Written instruction: Copy the lines of the listing below, from the line containing "Click the 97.8-100.3 hip cm cell" through the end of the listing, keeping both of those lines. Omit the pictures from your copy.

Excerpt from a data file:
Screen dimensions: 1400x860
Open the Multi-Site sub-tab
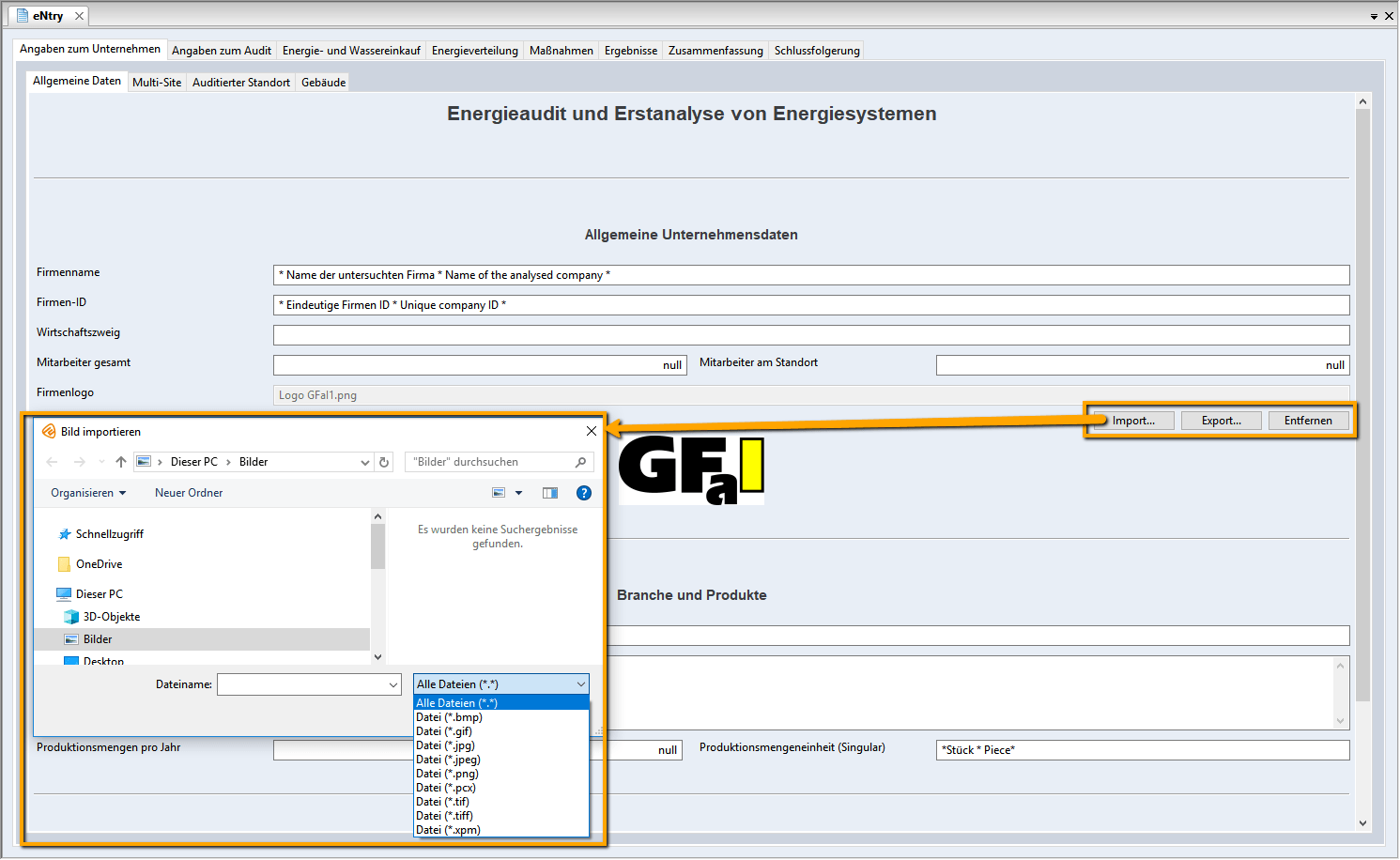(157, 83)
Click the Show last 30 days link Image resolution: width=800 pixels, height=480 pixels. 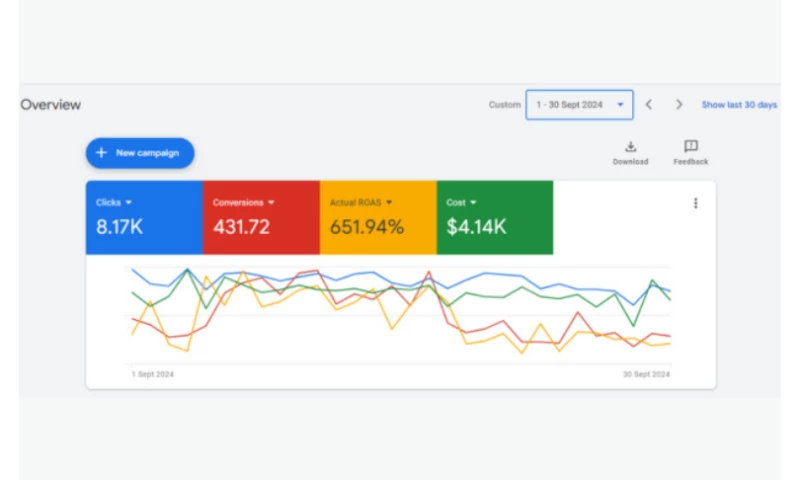click(739, 105)
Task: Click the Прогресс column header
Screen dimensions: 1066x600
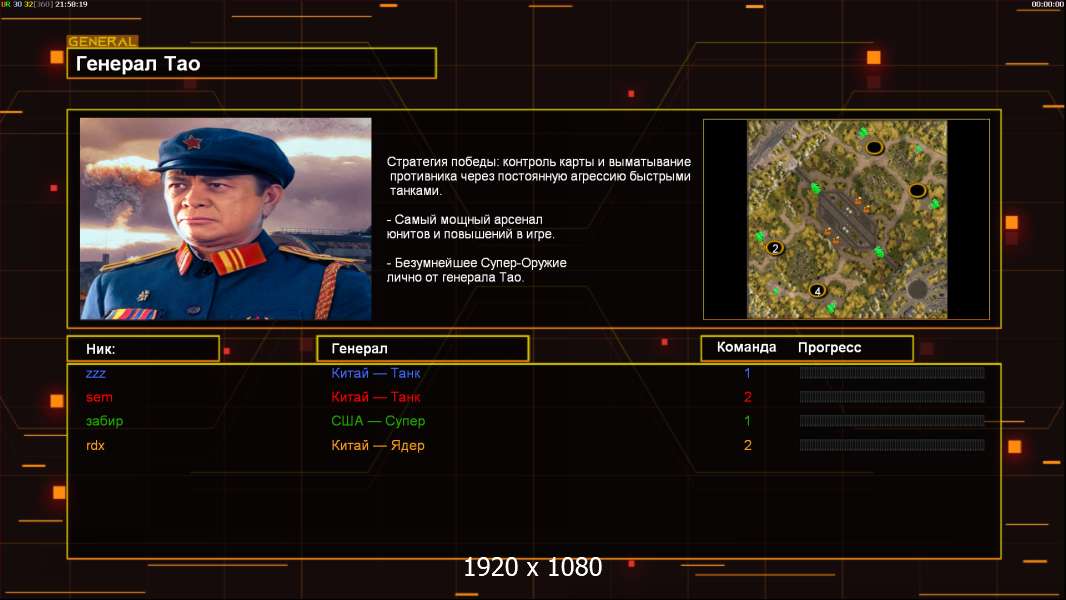Action: (829, 347)
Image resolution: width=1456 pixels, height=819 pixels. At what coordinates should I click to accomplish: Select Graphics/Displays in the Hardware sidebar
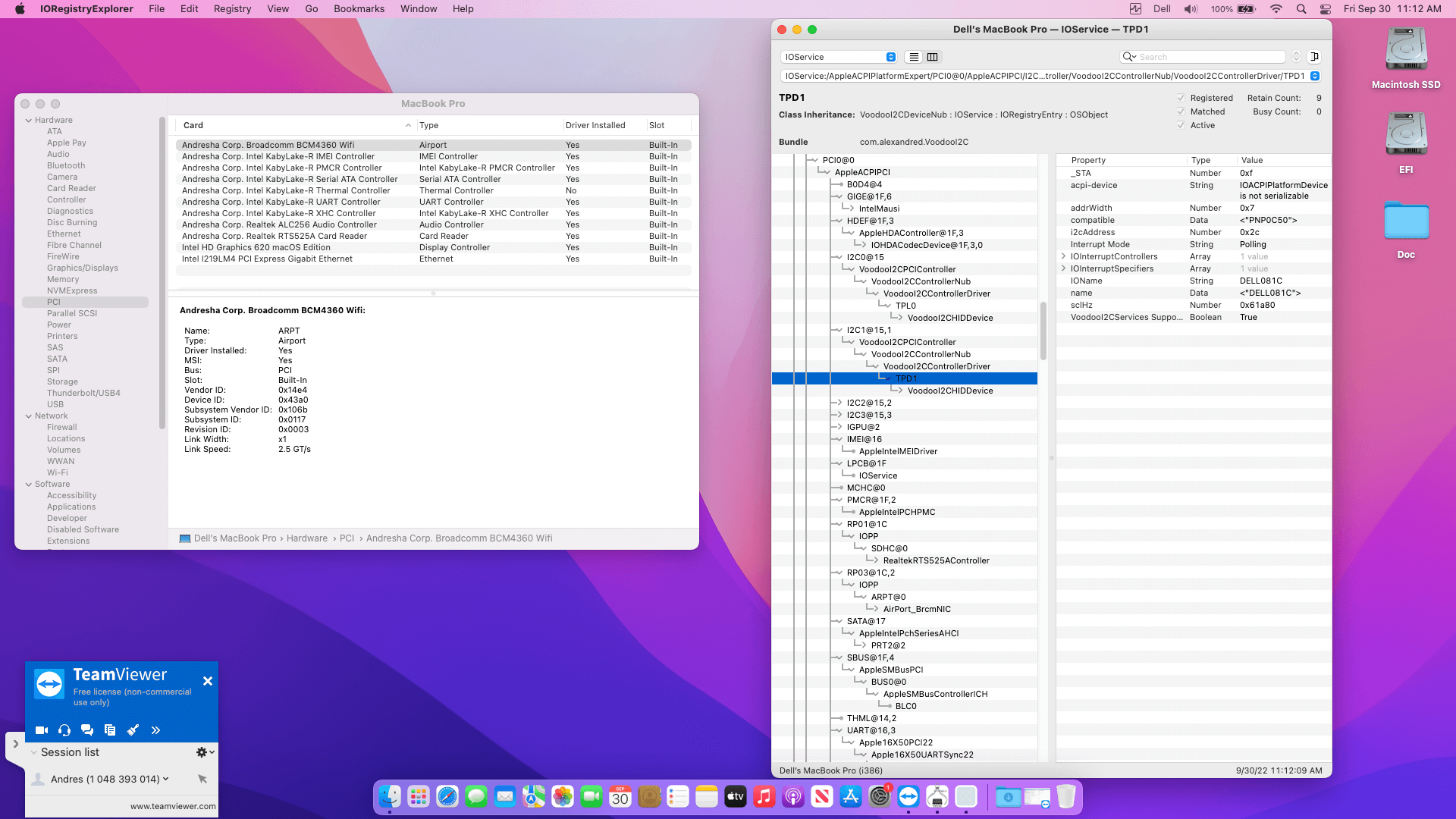83,268
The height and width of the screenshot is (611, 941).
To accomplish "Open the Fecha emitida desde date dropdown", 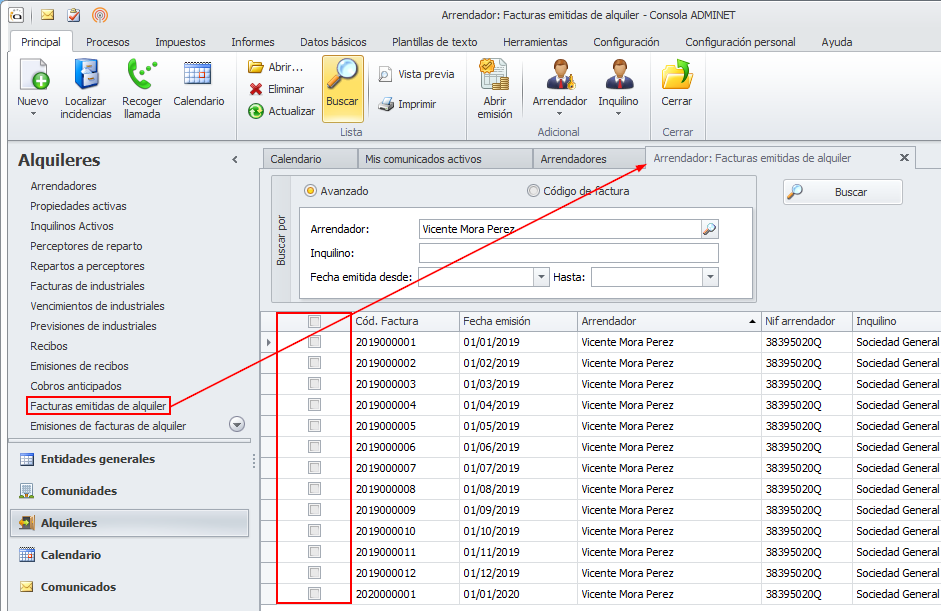I will [542, 277].
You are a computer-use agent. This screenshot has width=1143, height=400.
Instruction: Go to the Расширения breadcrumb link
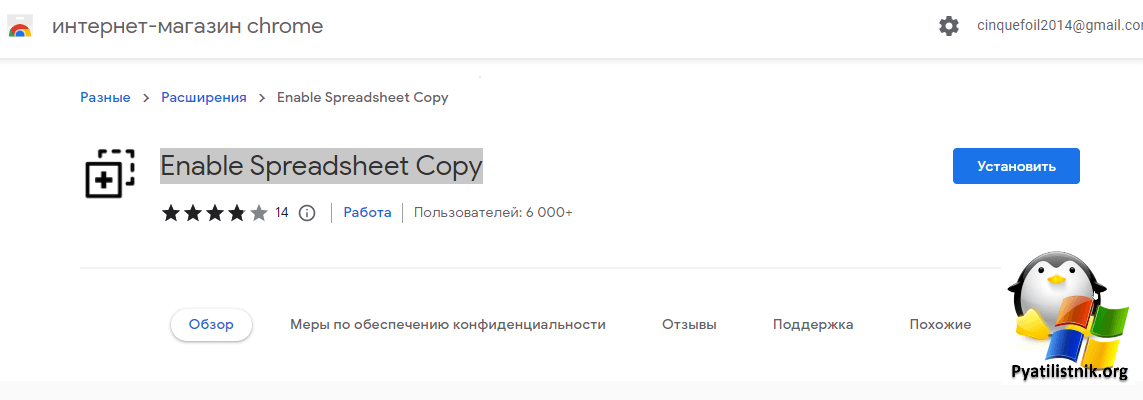(204, 97)
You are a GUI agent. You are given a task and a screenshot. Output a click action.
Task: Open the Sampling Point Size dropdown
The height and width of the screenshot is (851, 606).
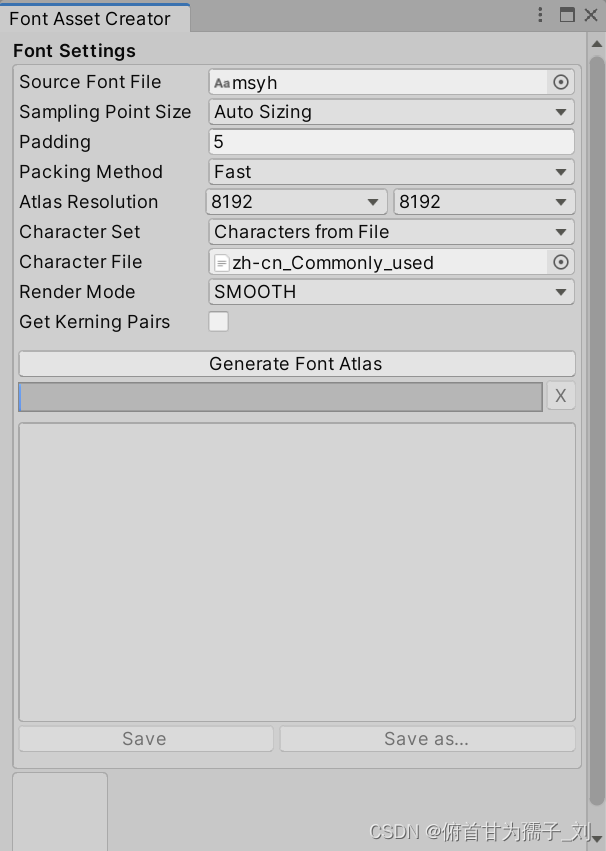click(390, 111)
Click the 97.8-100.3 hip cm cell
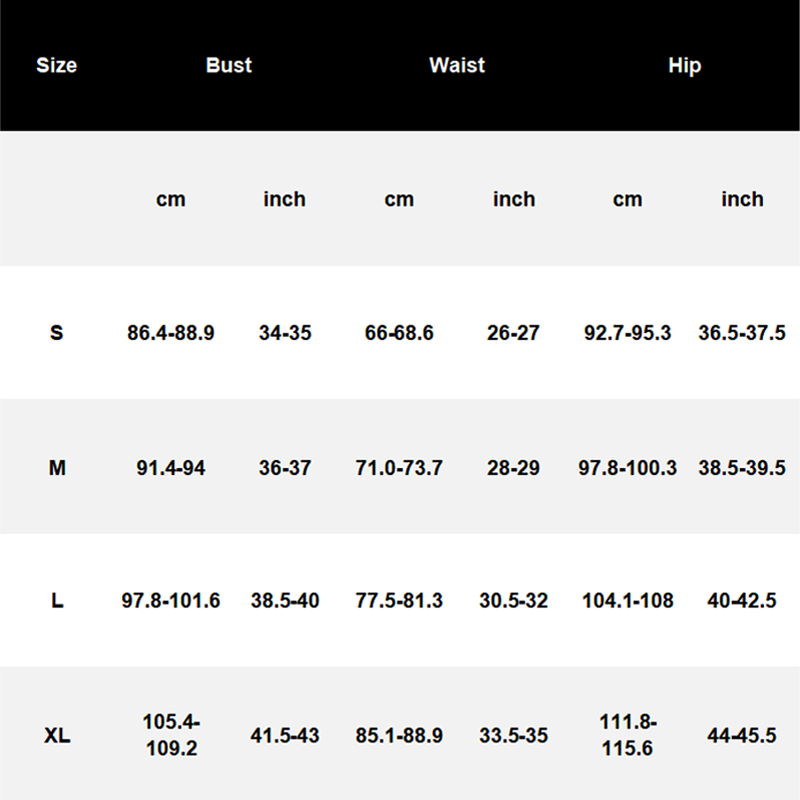Image resolution: width=800 pixels, height=800 pixels. 627,467
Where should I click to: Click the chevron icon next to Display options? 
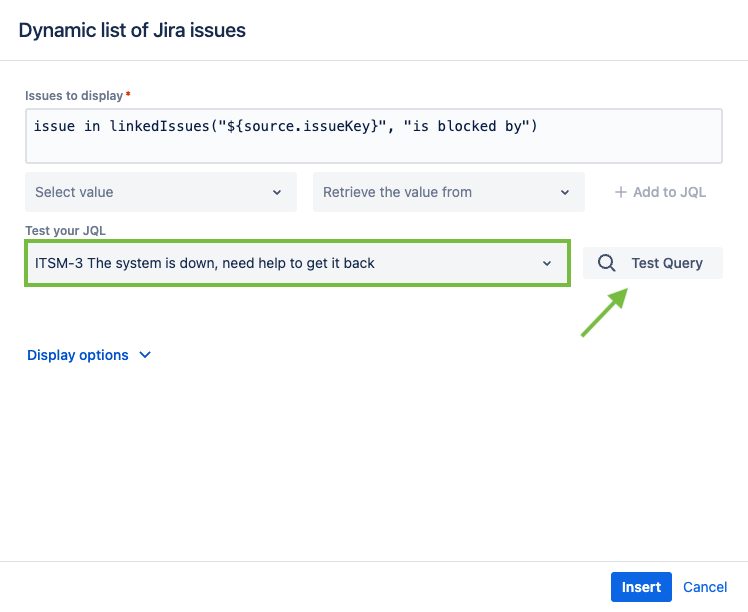145,355
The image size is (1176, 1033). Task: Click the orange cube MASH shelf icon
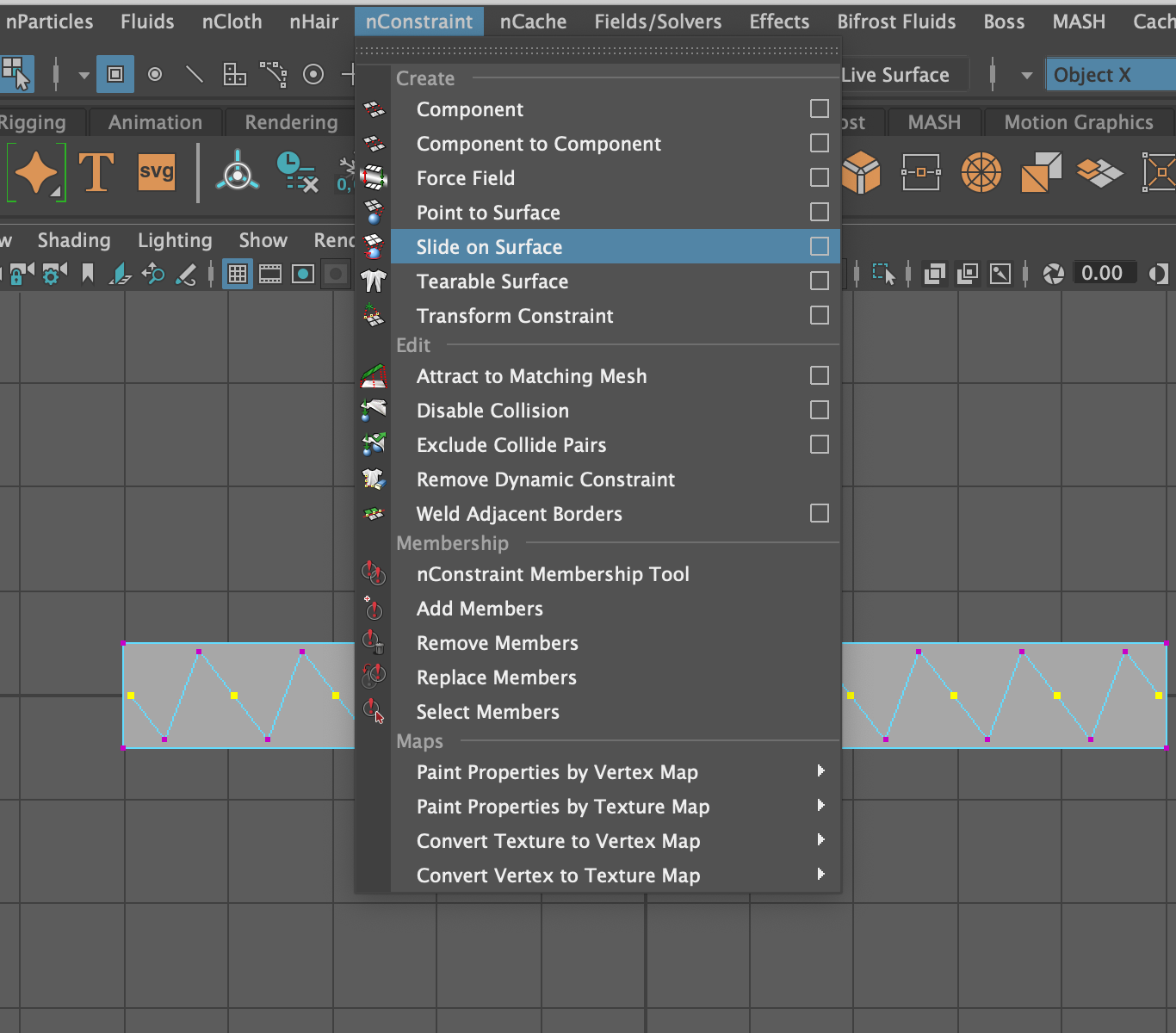pyautogui.click(x=862, y=172)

Expected answer:
Click the 97.8-100.3 hip cm cell
Image resolution: width=800 pixels, height=800 pixels. 627,467
Where should I click to: Click the chevron icon next to Display options? 
145,355
The image size is (1176, 1033). Task: Click the orange cube MASH shelf icon
pyautogui.click(x=862, y=172)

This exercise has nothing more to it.